• handiyse attila ilhan disinda kullanimi tdk tarafindan yasaklanmis, karneyle arz edilmis bir kelimemizdir. handiyse kullanani hapse atacak kadar ileri gidebilirler.
  • bir de selim ileri cok sik kullanir bu kelimeyi. (bkz: evimizin tek istakozu)
  • büyük ünlü uyumuna da ters düştüğü göz önüne alınırsa, hani neredeysenin kısaltılmışı olarak kullanılan uyduruk bir şey izlenimi veriyor..

    ama hayret edilecek şekilde tdk yer vermiş buna... benim kulağımı tırmalıyor ayrı..

    edit: zarfmış bir de bu.. kullanacaklar için lazım olursa diye dedim..
  • içinde ve dışında olmaksızın çemberin (bire bir) üzerinde olmak yahut –e yazmaktır.. b.ka basa yazmakta olduğu gibi kişiyi beladan ve tehlikeden uzak tutan bu durum, pezevenkliğin ucundan dönmüşlükte ise olumsuzluğun-kaçınılması gerekenin bünyeyi sardığına ama adının henüz konmadığına işaret eder.. hani x-y düzleminde (+,+ veya -,- olmadan) kah +,-‘de kah -,+’da seyretmek de denebilir.. öyle ki bu durum beraberinde bir öncülü-iddiayı anlam kazanabilmek için zorunlu kılar.. “durum-konum gereği hareket etmenin” uçbeyi handiyse karşı tarafın-muhattabın mevkilenmesi-mevzilenmesi olmaksızın kişiyi bir şekle büründürmeyişiyle kaypak zeminde inşa çabasının önünde yegane engeldir..
    ben diyebilmenin, belirle(n)menin ezici ağırlığına gönül vermeyen kişi handiyse ile feraha ulaşır da çemberin içine dışarıda, dışardakine içeride gözükmekten kurtulamaz.. bu minvalde red* yahut kabulün* sadece bir yanılsama ve öyleymiş addedilmesine nihai bir karşı çıkış olan handiyse aynı zamanda mevzilenmediği için makam sahibi olamayışın lanet ve zavallılığını da beraberinde taşır..

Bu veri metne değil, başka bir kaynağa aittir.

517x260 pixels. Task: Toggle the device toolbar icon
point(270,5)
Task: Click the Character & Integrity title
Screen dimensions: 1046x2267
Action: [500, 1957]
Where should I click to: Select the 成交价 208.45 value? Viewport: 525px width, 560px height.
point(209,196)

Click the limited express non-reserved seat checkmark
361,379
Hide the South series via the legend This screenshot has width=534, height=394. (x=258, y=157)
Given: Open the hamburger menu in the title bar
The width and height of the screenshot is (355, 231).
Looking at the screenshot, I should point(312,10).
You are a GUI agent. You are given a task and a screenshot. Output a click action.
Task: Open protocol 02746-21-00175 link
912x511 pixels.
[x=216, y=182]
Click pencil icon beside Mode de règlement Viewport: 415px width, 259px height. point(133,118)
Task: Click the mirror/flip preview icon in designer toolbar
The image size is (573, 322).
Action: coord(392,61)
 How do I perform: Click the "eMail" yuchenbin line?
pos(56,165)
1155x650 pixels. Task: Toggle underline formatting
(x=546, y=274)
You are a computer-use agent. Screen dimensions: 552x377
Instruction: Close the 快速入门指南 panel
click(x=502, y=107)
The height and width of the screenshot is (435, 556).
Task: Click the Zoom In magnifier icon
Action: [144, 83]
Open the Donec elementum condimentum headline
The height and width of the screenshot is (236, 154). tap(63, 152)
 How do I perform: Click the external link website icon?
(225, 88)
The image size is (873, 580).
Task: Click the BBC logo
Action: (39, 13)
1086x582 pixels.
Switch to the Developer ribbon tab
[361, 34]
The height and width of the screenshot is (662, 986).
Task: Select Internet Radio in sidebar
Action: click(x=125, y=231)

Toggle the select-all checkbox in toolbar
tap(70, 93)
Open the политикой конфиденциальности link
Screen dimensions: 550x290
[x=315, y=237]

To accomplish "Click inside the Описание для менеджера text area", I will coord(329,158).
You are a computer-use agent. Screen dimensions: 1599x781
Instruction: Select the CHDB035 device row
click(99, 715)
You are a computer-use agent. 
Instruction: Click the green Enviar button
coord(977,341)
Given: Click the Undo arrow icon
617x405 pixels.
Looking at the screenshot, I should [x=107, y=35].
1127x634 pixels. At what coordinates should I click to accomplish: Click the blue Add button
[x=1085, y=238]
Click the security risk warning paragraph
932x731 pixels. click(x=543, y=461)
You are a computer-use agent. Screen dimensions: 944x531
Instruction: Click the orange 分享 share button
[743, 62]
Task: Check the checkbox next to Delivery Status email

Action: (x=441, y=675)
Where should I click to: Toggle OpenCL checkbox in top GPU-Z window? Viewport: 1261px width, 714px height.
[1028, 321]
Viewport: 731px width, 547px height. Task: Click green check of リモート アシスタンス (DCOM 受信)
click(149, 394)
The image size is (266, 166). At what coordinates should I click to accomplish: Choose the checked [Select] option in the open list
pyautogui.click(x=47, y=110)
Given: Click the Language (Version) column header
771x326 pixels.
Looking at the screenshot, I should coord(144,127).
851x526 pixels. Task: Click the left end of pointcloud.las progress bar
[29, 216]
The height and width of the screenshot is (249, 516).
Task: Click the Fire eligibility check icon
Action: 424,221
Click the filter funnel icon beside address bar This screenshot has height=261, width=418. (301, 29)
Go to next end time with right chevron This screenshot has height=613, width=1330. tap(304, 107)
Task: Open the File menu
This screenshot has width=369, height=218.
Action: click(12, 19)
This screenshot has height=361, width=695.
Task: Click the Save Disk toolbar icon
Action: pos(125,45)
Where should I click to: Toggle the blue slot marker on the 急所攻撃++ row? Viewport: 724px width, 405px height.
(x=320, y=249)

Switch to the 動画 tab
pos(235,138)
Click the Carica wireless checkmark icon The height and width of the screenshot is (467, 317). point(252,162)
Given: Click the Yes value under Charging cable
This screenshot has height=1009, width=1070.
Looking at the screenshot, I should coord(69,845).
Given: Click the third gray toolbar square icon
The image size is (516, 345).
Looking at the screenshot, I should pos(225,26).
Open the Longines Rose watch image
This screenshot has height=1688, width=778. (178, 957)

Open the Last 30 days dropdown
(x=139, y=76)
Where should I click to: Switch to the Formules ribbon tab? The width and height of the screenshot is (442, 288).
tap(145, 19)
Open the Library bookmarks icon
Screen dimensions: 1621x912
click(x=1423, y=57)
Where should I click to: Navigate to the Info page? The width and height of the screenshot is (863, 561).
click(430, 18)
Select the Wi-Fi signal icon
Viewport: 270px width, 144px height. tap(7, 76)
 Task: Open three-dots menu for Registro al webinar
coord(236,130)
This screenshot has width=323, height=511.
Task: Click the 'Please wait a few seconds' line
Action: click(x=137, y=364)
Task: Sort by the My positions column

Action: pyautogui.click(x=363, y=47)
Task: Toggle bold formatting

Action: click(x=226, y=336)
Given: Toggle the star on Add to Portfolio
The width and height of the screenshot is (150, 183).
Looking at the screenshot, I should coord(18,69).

  • söylendiğinde bir şeyin kenarında durmak, neredeyse o halde oluyormuş gibi olmak ama aslında tam olarak öyle olmamak anlamını çağrıştırıp, eşik üzerine iki ayağını sığdırıp orada dengede durmaya çalışan kişi canlanrıyor gözümde.
  • hürriyet yazarlarından hadi uluengin'in haniyse şeklinde kullanarak zatımı içine çektiği gaflet ve dalalet uykusundan beni uyandıran monty'ye teşekkürlerimi buradan sunduğum, neredeyse ile eş anlamlı zarf tümlecidir.
  • türkçede eşine pek rastlayamayacağınız bir yapısı vardır bu sözcüğün. misal ingilizcede, iki kelime sıklıkla birbirne montajlanıp yeni kelimeler türetilir. bu genelde popüler alanda cereyan eden, eğlenceli bir kullanım biçimidir. kulağımıza fazlasıyla demode ve sanki zorlamaymış gibi gelen handiyse, işte bu pratik dilin güzel ve aslında epey de kullanışlı bir ürünüdür.
  • uyumsuz defne kaman'ın maceralarında buket uzuner'in sıkça kullandığı kelime. ve nedense bana bulunduğu cümleleri yapaylaştırmış gibi geliyor. handiyse..
  • çevirmen celal üster sayesinde 1984'te sıkça gördüğümüz kelime.